Mario D’Agostino, a deputy city manager leading the emergency response, said the sheer number of migrants is straining not only local staff but also U.S. Customs and Border Protection.
«They’re working long hours, day and night, they’re doing processing rather than their primary function of securing the border,» he said.
City officials say that most of the migrants released in recent days by federal immigration authorities have some financial means or sponsors in the U.S. to pay for transportation to communities in the U.S. interior. But he said the city is bracing for an even larger surge in asylum-seeking migrants that may not have resources for further travel.
The city recently disbanded its aid and communications center for migrants, while suspending a busing program that delivered thousands of mostly Venezuelan migrants to Chicago and New York in September and October.

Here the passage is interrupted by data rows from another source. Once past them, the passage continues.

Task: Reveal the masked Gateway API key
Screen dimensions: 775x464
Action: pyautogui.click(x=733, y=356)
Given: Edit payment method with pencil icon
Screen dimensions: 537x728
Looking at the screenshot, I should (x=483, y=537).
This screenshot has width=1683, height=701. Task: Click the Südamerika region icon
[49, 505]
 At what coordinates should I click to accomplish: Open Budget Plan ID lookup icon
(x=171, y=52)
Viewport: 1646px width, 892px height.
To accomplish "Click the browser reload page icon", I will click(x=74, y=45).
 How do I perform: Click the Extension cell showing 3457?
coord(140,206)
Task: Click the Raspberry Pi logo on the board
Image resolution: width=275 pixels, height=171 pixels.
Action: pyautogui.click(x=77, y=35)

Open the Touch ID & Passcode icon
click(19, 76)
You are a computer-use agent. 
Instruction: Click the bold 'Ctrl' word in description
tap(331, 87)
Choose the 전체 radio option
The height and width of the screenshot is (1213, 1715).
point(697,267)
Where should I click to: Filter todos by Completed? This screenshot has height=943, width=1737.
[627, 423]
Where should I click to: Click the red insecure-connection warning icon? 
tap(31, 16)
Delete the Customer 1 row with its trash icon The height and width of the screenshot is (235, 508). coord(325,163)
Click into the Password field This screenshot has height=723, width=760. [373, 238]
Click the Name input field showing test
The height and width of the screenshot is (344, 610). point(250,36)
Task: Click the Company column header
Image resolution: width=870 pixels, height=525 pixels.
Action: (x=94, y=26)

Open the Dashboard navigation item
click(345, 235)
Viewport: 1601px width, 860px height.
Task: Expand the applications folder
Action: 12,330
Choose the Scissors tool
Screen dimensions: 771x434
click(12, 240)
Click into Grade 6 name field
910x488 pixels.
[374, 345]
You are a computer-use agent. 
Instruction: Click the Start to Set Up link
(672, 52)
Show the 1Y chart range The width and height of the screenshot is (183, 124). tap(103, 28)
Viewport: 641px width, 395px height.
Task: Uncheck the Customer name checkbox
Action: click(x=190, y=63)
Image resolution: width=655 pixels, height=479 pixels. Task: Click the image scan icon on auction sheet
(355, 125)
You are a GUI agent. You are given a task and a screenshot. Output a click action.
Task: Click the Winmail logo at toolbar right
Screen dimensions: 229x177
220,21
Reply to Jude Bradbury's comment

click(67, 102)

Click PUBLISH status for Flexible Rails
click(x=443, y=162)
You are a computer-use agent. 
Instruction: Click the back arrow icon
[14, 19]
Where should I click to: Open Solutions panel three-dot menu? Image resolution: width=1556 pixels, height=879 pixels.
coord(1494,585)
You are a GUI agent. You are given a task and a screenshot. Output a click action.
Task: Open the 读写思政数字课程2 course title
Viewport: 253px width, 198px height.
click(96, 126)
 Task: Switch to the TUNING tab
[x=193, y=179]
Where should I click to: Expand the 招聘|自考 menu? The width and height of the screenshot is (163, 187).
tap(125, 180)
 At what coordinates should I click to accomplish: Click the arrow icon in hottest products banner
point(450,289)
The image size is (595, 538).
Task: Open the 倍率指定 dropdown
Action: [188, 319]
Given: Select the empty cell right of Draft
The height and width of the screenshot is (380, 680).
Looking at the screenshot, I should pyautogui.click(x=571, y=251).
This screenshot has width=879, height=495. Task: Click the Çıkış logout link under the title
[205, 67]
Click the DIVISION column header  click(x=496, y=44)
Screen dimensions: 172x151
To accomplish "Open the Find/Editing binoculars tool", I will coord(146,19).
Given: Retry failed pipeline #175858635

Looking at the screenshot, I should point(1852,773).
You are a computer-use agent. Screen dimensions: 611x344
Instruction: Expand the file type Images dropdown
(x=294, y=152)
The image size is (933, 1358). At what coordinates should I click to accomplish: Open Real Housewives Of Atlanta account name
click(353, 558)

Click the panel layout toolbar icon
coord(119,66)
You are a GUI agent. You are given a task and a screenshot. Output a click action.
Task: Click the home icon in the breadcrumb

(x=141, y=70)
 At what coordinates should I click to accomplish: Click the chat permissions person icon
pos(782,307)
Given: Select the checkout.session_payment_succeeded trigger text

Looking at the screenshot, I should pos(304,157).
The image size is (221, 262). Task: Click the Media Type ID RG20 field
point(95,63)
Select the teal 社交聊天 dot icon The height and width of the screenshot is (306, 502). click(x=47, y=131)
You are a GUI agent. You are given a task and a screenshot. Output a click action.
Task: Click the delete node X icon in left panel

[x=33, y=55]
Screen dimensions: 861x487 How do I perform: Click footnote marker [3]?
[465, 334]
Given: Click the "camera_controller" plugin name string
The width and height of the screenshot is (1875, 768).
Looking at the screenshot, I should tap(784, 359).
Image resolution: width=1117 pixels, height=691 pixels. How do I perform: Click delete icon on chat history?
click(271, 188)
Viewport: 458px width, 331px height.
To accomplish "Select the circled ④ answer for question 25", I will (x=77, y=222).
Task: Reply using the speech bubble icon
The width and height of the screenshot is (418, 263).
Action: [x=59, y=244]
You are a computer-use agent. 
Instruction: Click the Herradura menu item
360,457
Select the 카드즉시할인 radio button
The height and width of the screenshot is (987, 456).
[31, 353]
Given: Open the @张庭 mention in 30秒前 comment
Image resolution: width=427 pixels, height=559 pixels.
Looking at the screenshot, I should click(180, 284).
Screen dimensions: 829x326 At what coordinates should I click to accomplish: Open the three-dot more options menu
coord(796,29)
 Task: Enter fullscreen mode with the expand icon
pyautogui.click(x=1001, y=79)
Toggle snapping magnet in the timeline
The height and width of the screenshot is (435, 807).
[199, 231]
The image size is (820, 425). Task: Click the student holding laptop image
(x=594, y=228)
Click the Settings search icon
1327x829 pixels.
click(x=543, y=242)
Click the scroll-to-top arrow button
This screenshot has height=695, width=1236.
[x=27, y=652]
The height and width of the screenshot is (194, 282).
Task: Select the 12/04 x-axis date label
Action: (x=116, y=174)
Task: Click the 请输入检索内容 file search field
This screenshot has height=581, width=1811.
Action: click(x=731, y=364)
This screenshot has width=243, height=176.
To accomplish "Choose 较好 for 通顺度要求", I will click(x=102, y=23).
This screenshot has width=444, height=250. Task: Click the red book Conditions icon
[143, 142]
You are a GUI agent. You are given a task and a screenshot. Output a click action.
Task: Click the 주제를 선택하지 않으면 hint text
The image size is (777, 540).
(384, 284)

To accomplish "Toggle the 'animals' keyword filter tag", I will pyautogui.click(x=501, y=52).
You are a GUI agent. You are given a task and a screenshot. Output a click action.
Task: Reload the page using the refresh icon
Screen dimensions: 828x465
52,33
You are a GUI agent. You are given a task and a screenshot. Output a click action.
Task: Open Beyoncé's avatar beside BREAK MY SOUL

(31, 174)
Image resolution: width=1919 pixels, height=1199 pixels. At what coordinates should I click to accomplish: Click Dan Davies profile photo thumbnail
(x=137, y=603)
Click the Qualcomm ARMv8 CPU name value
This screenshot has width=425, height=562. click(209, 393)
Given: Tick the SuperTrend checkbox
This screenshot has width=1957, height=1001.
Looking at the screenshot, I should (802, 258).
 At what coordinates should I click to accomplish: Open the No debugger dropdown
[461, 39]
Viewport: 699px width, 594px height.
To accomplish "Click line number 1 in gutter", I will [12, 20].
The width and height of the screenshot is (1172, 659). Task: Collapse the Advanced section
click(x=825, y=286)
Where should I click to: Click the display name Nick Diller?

D’Agostino outlined a new strategy that might ferry migrants to large, nearby transportation hubs, such as Dallas, Denver and Phoenix. He said federal immigration authorities are preparing to possibly process and directly release migrants at a bridge that connects Ciudad Juárez, Mexico, and El Paso.
The city’s response to surges in migration numbers stands in contrast to border-security efforts by Texas Gov. Gregg Abbott, who has deployed troops to the border and gotten attention for busing migrants to faraway Democratic strongholds.